> _DOCUMENT TEXT_:
:::::

Are you being harassed at work?
If your boss is a creep, he or she is worse than a poor excuse for a human being. He or she may be breaking the law – and exposing your employer to serious financial liability. (We’re talking about settlements worth millions of dollars1, depending on the extent of the creepiness, and what steps, if any, your employer has taken to prevent such behavior.)
Sadly, there are plenty of creeps out there – but luckily, there are also many brave women and men who have taken action to stop them. Which means there’s a body of law which defines “workplace harassment” – and spells out your options and remedies if it’s happening to you.
As described at StrategicHR.com, a website for human resource managers, harassment may be:
Verbal: Sexual innuendoes or other suggestive comments; racial or ethnic slurs; jokes or teasing about sex, age, religion, disability or gender-specific traits; repeated requests for dates, sexual advances or propositions; comments about a person’s body or dress, excessive flattery or questioning of a personal nature; abusive language or insults; or threats.

:::::

> _DATA EXTRACT_:
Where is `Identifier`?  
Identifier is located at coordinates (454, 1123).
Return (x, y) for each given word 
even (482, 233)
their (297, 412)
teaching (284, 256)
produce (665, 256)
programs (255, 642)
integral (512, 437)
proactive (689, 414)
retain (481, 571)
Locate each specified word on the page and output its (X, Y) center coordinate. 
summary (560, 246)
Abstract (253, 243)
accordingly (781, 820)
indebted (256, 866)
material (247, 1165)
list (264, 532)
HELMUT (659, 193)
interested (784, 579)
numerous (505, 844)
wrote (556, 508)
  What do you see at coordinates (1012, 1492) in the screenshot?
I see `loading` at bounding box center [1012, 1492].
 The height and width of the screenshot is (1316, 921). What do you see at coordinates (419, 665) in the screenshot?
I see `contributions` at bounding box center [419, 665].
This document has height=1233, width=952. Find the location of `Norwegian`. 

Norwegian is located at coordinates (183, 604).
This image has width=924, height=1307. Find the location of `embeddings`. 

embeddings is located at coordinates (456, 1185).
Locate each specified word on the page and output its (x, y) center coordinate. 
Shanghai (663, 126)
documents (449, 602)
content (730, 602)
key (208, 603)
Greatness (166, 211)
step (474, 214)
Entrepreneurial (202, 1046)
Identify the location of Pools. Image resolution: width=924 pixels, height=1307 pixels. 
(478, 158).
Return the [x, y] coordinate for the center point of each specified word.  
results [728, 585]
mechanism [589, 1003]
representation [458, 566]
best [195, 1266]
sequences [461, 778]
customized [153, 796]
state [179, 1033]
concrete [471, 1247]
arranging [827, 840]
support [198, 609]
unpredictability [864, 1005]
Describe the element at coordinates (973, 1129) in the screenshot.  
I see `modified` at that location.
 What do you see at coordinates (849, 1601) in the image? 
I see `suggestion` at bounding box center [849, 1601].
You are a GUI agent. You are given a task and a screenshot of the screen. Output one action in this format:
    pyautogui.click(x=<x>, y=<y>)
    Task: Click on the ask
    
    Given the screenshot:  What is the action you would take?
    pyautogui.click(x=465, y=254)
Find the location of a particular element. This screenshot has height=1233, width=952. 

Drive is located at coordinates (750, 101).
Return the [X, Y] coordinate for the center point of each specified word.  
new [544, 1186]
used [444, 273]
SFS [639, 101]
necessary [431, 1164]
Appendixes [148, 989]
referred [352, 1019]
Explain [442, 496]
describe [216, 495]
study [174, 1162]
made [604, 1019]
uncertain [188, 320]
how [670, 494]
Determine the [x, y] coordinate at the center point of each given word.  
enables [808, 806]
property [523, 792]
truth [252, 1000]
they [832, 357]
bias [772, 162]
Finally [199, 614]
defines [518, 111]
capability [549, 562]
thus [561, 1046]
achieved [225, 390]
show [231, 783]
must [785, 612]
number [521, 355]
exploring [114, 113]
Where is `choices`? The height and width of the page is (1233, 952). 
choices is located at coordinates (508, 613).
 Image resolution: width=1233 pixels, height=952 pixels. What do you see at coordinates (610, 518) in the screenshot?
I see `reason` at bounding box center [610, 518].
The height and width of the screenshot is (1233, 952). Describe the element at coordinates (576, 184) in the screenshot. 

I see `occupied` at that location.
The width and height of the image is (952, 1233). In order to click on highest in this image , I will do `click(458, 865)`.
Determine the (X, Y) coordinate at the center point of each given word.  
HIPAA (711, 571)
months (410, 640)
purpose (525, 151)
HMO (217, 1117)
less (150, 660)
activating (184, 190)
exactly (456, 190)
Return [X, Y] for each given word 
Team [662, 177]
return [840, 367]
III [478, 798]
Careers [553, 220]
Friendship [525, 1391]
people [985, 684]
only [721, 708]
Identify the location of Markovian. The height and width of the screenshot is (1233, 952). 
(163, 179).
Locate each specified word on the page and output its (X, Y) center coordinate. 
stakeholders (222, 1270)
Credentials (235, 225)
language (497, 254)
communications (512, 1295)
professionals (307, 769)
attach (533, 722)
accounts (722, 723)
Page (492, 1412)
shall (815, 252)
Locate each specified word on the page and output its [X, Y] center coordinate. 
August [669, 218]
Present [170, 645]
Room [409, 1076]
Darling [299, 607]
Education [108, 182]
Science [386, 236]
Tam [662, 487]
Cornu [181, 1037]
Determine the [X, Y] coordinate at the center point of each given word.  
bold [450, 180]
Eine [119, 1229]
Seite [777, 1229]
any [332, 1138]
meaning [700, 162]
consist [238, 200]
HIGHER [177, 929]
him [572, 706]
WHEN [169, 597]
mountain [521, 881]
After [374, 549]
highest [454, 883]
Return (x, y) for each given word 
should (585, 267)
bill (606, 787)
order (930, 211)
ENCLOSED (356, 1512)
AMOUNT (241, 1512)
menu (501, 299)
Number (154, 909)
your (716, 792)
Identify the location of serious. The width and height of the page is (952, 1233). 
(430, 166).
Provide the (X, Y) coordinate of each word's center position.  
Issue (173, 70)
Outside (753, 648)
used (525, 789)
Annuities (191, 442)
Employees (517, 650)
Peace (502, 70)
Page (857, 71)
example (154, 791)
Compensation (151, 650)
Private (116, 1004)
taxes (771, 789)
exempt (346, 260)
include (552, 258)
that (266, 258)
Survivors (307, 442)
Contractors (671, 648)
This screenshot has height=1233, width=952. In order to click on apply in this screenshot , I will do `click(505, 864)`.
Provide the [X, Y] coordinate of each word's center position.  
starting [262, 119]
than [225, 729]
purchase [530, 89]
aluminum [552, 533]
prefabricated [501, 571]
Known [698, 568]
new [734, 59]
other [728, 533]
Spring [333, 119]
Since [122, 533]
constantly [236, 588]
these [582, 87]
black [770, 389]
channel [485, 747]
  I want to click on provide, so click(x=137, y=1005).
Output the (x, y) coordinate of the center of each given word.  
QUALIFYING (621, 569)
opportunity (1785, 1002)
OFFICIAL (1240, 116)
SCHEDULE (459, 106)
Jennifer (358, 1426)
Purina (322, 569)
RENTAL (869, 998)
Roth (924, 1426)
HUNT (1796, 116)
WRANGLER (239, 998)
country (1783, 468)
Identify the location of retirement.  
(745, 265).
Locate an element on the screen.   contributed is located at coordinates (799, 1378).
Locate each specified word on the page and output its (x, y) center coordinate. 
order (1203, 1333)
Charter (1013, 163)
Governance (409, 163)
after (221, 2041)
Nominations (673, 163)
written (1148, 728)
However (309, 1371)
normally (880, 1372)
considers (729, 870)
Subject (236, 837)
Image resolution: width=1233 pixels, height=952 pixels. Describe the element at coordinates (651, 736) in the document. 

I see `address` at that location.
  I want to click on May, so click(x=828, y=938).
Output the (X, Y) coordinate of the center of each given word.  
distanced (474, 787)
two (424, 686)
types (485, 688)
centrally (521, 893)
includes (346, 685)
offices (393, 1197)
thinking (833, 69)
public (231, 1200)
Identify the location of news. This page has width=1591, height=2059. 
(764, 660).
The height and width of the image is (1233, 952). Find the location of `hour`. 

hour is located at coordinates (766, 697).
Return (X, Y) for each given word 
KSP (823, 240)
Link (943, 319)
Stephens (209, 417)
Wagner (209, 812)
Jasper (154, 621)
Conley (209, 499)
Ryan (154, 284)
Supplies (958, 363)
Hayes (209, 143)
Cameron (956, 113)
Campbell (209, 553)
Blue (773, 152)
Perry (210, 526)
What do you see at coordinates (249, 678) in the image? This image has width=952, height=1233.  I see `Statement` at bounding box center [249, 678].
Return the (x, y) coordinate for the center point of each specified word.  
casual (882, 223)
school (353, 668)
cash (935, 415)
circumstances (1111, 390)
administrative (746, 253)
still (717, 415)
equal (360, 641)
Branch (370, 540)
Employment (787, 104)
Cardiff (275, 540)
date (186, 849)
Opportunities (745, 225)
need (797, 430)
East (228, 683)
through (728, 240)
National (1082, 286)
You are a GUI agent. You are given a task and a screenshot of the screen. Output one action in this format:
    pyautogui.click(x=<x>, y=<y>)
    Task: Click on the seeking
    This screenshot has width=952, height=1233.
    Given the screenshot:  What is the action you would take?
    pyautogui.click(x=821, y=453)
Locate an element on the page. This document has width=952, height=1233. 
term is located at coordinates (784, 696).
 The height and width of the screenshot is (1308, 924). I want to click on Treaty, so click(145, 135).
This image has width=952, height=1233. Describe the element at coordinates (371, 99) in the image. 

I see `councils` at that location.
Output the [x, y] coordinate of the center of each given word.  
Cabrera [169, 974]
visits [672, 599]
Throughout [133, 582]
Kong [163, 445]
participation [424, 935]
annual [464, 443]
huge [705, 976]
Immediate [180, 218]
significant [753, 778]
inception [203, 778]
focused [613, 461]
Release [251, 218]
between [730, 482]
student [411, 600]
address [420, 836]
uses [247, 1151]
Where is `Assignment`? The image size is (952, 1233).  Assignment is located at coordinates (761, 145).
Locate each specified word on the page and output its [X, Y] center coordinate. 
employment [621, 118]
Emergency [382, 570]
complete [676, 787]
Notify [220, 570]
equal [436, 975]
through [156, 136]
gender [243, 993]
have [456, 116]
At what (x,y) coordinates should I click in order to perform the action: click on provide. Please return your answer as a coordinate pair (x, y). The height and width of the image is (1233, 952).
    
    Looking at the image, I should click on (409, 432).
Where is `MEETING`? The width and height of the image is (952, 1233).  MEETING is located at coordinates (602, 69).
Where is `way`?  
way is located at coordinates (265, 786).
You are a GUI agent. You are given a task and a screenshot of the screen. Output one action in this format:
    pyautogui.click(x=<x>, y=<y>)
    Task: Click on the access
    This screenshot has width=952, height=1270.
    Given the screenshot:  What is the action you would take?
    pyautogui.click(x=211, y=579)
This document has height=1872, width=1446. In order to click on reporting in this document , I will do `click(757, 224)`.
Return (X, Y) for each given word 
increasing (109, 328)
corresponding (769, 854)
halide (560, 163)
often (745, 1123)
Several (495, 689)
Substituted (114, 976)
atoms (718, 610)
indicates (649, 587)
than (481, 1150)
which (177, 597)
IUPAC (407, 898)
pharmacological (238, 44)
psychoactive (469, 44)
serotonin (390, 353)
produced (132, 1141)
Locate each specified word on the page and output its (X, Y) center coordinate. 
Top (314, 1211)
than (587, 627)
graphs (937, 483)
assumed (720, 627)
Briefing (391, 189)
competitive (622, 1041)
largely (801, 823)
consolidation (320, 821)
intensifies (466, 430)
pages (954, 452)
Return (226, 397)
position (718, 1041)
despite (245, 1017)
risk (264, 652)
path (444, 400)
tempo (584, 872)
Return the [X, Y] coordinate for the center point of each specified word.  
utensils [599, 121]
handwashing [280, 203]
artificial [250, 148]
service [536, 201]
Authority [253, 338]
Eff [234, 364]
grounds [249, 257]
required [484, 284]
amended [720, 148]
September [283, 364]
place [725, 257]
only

:::::

> _ACTIVITY LIST_:
1/ In the workplace harassment text, what subjects of jokes or teasing count as verbal harassment?
2/ Could you carry on the workplace harassment text from its last sentence?

> _YOUR RESPONSES_:
1/
- sex
- age
- religion
- disability
- gender-specific traits

2/
Visual: Leering or staring in a sexual manner; whistling or hooting; suggestive or insulting looks; vulgar sounds or gestures; offensive or hateful pictures, posters, calendars, cartoons or obscene email; excessive attention in the form of love letters or gifts; offensive or derogatory written material.
Physical: Inappropriate touching of the body (e.g., brushing, patting, hugging, pinching or shoulder rubs); kissing or inappropriate display of body parts; coerced acts of a sexual nature; physically blocking another individual’s movement; assault; exclusionary or demeaning actions or activities based on age, ethnicity, sex or race.
In most cases, to meet the legal definition of harassment, the behavior must be persistent: a one-time stupid comment or action probably isn’t illegal. To prove that the behavior is objectionable, you should object – the first time it happens, and any time afterwards.
What to do if you are being harassed:
- Talk to the offender: Believe it or not, some creeps don’t know just how creepy they are. If possible, discuss the issue in a non-confrontational manner, explain why the behavior is unacceptable, and insist that it not be repeated.
- Take notes: Write down what is happening to you, when and where. Note names and contact information of any potential witnesses.
Are there other victims? Confide in trusted co-workers. Is this same boss abusing anyone else? Are other bosses in your workplace also engaged in harassment? If so, your employer has a serious problem – and like other workplace problems, it’s best solved by workers acting together, rather than individually.
Psychologist Bob Sutton, an expert on workplace bullying, points out: "It is far more difficult for management – or a judge – to dismiss a complaint from a group of victims than a single victim"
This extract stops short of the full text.